> _Directions for this task_
Lines after the one containing "Given: Click the dashed" are to be omitted; print exactly each line from the start of the records up to and including it.

> _Record excerpts_
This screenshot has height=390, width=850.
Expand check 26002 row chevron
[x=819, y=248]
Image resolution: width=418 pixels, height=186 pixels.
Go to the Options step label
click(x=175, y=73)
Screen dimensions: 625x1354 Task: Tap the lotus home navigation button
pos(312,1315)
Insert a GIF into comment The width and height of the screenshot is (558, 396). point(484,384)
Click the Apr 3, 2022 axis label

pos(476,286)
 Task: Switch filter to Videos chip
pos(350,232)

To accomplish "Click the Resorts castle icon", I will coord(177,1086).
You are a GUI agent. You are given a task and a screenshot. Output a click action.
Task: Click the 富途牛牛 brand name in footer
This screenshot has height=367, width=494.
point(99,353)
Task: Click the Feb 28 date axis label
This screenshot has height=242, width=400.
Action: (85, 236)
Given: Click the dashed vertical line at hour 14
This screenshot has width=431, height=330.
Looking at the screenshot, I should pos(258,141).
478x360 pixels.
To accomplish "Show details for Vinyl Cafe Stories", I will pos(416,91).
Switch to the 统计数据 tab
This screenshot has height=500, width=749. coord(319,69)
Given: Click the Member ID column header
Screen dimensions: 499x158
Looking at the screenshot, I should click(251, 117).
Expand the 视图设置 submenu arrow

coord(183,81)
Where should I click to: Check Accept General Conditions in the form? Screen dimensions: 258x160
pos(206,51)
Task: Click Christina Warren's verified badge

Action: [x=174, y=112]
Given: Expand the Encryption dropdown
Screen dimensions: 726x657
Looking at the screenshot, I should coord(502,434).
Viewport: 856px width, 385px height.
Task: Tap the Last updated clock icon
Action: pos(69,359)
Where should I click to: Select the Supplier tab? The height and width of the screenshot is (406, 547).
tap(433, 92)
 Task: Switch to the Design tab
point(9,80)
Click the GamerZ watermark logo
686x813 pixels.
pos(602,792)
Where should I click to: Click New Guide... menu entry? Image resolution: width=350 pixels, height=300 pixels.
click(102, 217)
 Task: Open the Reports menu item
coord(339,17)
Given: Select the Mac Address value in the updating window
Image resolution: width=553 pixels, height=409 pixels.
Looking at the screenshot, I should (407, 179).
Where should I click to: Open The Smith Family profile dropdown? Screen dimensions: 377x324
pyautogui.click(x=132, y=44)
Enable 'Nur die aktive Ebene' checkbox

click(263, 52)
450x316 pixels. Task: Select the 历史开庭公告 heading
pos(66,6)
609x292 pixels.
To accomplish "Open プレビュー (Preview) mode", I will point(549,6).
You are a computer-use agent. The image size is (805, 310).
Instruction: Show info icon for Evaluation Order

> _Answer to the exercise_
This screenshot has height=390, width=850.
Expand check 26002 row chevron
[x=819, y=248]
Image resolution: width=418 pixels, height=186 pixels.
Go to the Options step label
click(x=175, y=73)
Screen dimensions: 625x1354 Task: Tap the lotus home navigation button
pos(312,1315)
Insert a GIF into comment The width and height of the screenshot is (558, 396). point(484,384)
Click the Apr 3, 2022 axis label

pos(476,286)
 Task: Switch filter to Videos chip
pos(350,232)

To accomplish "Click the Resorts castle icon", I will coord(177,1086).
You are a GUI agent. You are given a task and a screenshot. Output a click action.
Task: Click the 富途牛牛 brand name in footer
This screenshot has height=367, width=494.
point(99,353)
Task: Click the Feb 28 date axis label
This screenshot has height=242, width=400.
Action: (85, 236)
Given: Click the dashed vertical line at hour 14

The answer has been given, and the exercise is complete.